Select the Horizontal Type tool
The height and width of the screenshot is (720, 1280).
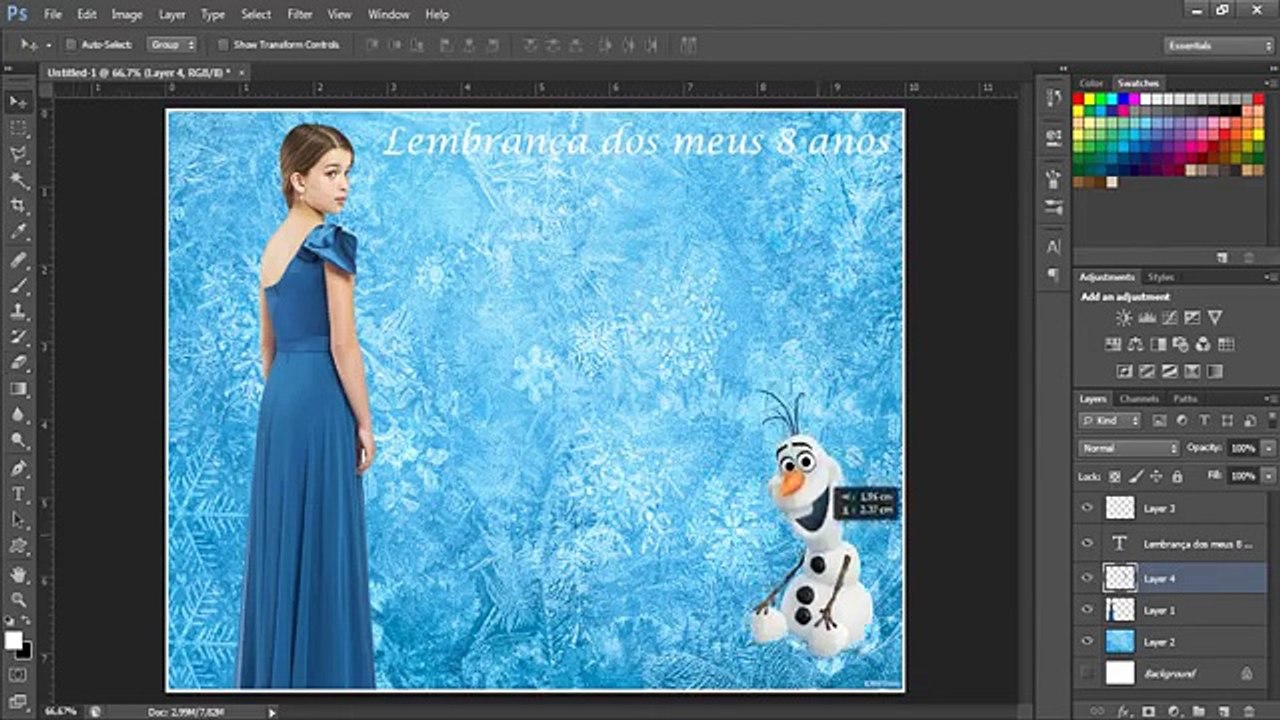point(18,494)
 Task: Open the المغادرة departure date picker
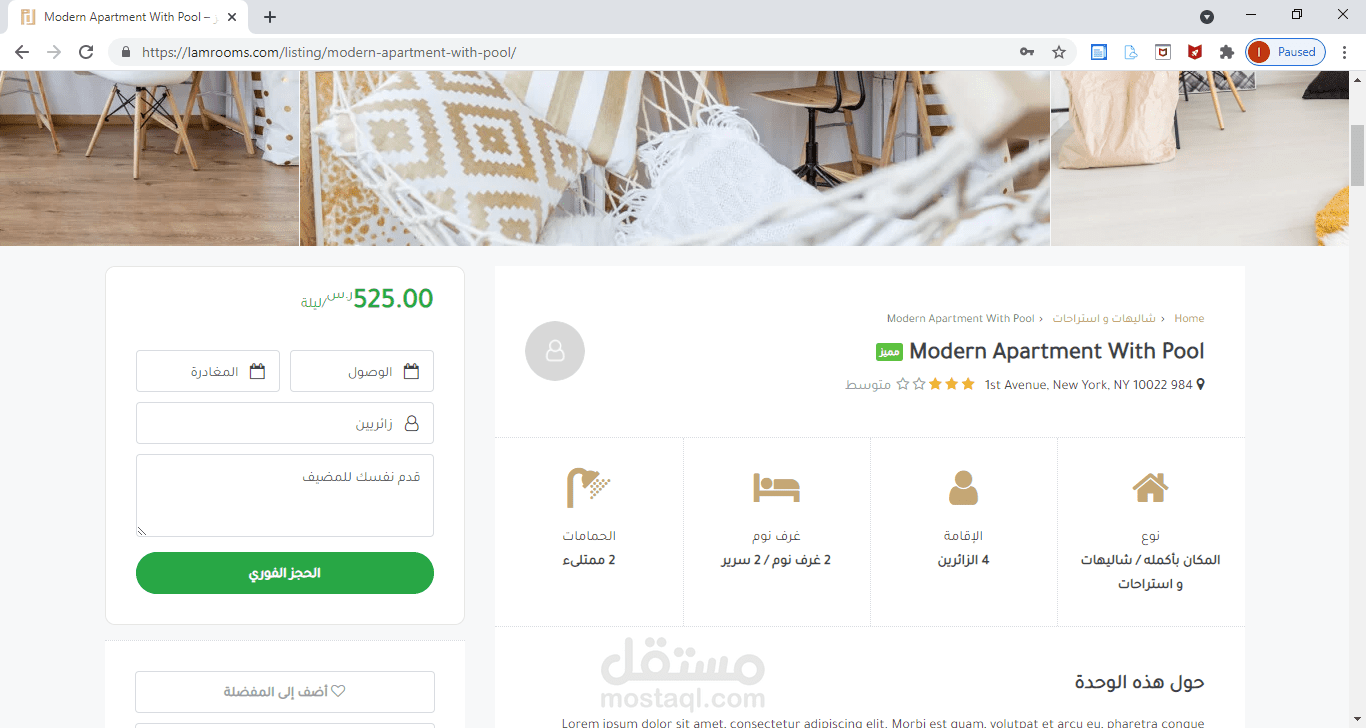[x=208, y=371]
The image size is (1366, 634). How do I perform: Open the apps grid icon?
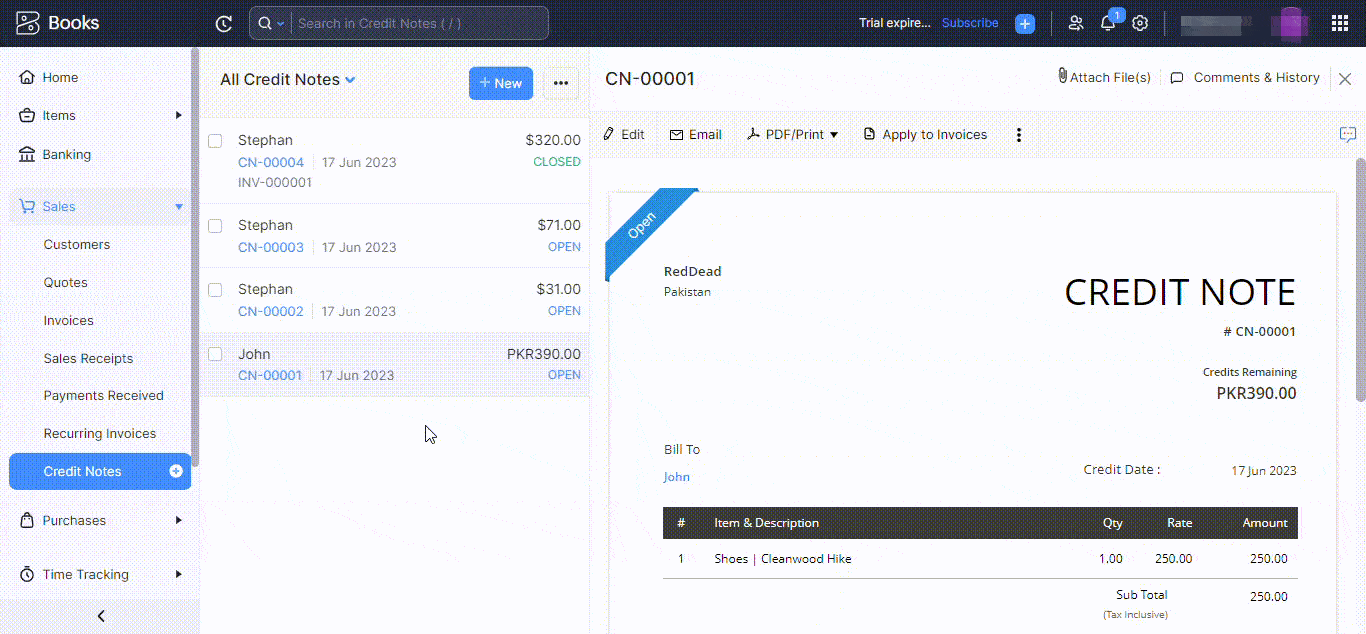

┄┄┄┄┄┄

* **Prompt**:
Leaving the pictures aside, transcribe exactly the lines from the one containing "The height and" to the final line of the entries above, both ends included.

* **Result of the exercise**:
The height and width of the screenshot is (720, 1280).
point(18,494)
 Task: Open the المغادرة departure date picker
[x=208, y=371]
The image size is (1366, 634). How do I perform: Open the apps grid icon?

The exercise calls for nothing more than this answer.